Concurrent User Performance
Section titled “Concurrent User Performance”15 Simultaneous Users:
- Average API response time: 1.2 seconds
- 95th percentile response time: 2.1 seconds
- Error rate: 0.5%
- System CPU utilization: 68%
- Memory usage: 1.6 GB / 2 GB
25 Simultaneous Users:
- Average API response time: 2.8 seconds
- 95th percentile response time: 4.2 seconds
- Error rate: 3.1%
- System CPU utilization: 89%
- Memory usage: 1.9 GB / 2 GB
Resource Utilization
Section titled “Resource Utilization”| Component | CPU Usage | Memory Usage | Network I/O |
|---|---|---|---|
| ClickHouse | 58% | 6.2 GB / 8 GB | 120 Mbps |
| Aurora Backend | 42% | 1.4 GB / 2 GB | 15 Mbps |
| Kafka Consumer | 18% | 512 MB / 1 GB | 25 Mbps |
Performance Analysis
Section titled “Performance Analysis”Strengths
Section titled “Strengths”- Good Query Performance: Most SQL queries completed within 1.5 seconds for moderate-sized datasets
- Reliable Data Ingestion: Maintained 99.7% message delivery rate during normal operations
- Functional AI Integration: Natural language queries processed successfully in under 5 seconds
- Cost-Effective Architecture: System handled 15 concurrent users on budget-friendly infrastructure
- Real-time Capabilities: Data available for querying within 5 seconds of ingestion
Limitations and Bottlenecks
Section titled “Limitations and Bottlenecks”- Memory Constraints: ClickHouse memory usage approached limits during complex queries
- AI Processing Overhead: Natural language queries require 3-4x more processing time than direct SQL
- Concurrent User Limits: Performance degraded significantly beyond 20 simultaneous users
- Infrastructure Limits: Single Kafka broker creates potential bottleneck for higher loads
- Cost Constraints: Limited testing duration due to cloud infrastructure costs
Optimization Opportunities
Section titled “Optimization Opportunities”- Resource Scaling: Upgrading to larger instances would improve performance but increase costs
- Caching Strategy: Implementing query result caching for frequently accessed data
- AI Model Optimization: Consider using local models to reduce API costs and latency
- Kafka Scaling: Multiple brokers would improve ingestion reliability
- Connection Pooling: Optimizing database connections for better concurrency
Conclusion
Section titled “Conclusion”Aurora successfully demonstrates the viability of combining real-time analytics with AI-powered natural language querying on a modest budget. The platform handles realistic small-to-medium workloads with 15+ concurrent users, processing 200+ events per second while maintaining reasonable response times for most queries.

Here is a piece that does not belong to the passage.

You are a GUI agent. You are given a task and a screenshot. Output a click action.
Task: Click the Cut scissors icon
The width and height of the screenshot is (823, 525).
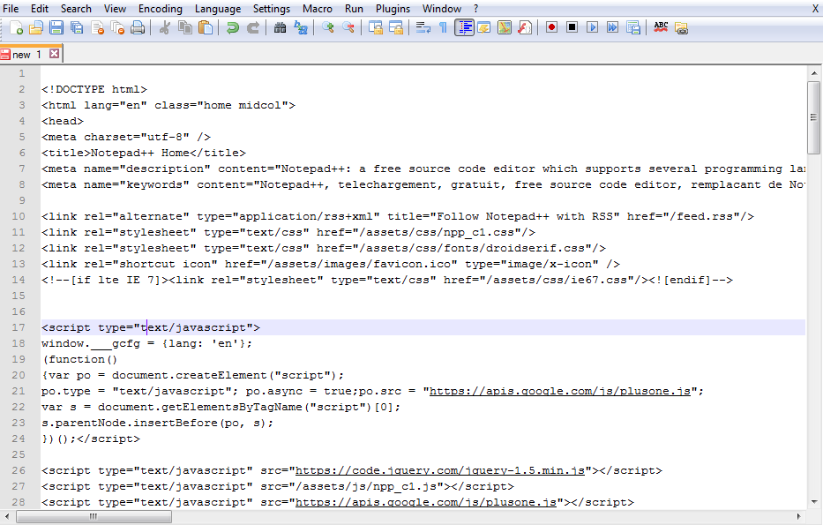164,27
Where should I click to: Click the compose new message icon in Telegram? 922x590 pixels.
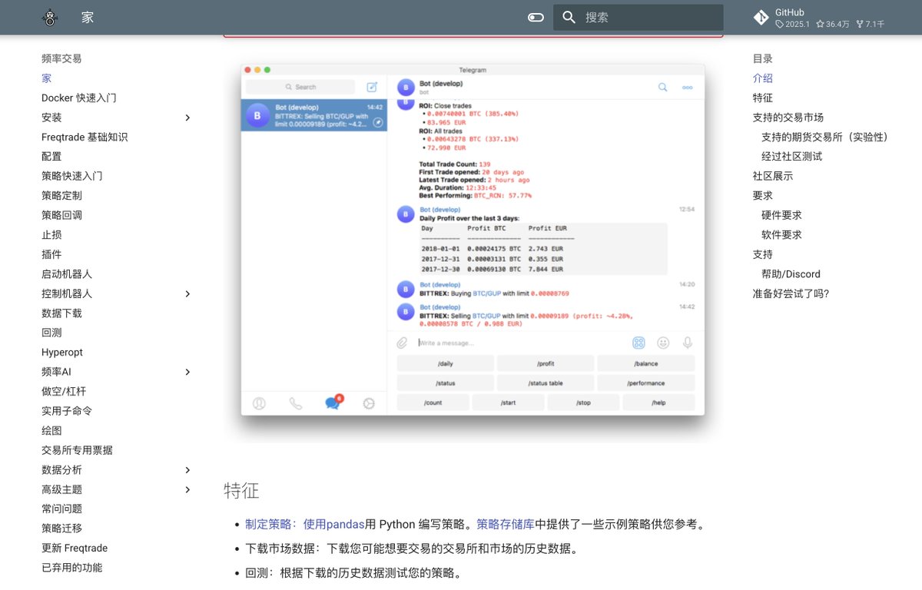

The platform shows promise for small to medium-sized e-commerce organizations needing both technical and business user access to streaming data. While our testing was necessarily limited by budget constraints, the results indicate that Aurora’s architecture is sound and could scale with additional resources.
With proper resource allocation as the project grows, Aurora can scale to support larger deployments while maintaining its core value proposition of simplifying and broadening data access through natural language interfaces.